La voici, dans sa spontanéité
et son humour.
Texte
inédit, écrit par Mireille Best en mars 1997
à la demande du groupe Littérature de Bagdam
Cafée
Fin mai 1943, au
Havre (déjà pas mal démoli par nos
amis anglais) ma mère, qui attend un garçon,
sent le moment venu. Ça canarde à tort, et
à travers, et naturellement pas de bus pour se rendre
à la maternité, j’ai toujours beaucoup
d’à-propos. N’écoutant que l’urgence
qui pousse à tous les courages, ma mère et
ma mémé (Albertine Best) courbent le dos et
foncent sous l’averse de feu, traversant à
pied toute la ville en comptant sur le miracle (y’en
a des fois, la preuve).
Épouvanté(e) par le boucan, je me ravise en
vitesse, me cramponne aux branches, et ne me fais plus remarquer.
Quelques jours passent, ma mère est à cran,
mais moi je fignole les détails avant de sortir...

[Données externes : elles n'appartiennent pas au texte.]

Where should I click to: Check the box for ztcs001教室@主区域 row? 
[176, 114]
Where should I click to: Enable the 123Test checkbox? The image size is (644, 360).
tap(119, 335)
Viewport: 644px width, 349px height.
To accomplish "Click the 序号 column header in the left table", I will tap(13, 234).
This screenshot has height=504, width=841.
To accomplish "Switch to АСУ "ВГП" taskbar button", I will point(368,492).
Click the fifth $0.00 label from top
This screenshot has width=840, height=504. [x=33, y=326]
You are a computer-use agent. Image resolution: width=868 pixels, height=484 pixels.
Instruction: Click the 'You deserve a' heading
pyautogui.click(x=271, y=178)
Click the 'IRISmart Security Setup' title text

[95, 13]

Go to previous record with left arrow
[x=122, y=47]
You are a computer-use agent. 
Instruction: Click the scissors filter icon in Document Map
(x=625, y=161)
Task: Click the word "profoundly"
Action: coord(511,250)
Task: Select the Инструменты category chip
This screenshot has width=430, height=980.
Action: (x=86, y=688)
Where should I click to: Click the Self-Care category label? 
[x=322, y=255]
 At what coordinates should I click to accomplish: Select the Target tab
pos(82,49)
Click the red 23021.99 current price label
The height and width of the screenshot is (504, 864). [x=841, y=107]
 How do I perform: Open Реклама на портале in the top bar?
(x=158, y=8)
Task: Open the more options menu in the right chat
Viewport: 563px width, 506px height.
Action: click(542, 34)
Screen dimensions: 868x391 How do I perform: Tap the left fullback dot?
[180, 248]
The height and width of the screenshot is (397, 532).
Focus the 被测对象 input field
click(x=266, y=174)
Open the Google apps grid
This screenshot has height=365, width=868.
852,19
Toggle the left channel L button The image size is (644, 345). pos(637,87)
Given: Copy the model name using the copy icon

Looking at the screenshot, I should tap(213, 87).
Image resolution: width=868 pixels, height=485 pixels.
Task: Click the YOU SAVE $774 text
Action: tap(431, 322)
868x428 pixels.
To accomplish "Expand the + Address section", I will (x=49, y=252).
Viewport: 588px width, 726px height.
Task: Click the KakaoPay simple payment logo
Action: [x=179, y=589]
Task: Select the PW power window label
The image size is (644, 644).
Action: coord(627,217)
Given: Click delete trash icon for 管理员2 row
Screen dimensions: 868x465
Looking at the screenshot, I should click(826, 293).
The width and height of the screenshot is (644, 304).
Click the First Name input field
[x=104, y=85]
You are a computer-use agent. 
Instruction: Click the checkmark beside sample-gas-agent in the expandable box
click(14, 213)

Enfin, le 4 juin – sans doute faisait-il beau ce jour-là
– je me décide.
Coïncidence ? À partir du moment où j’ai
commencé à gigoter à l’air libre,
tout s’est peu à peu calmé : on a eu
la paix, du pain blanc, et mon père, revenu d’Allemagne.
Ma mère est allée habiter avec mon père
dans un réduit minuscule (c’était la
grande crise du logement pour cause de ville rasée)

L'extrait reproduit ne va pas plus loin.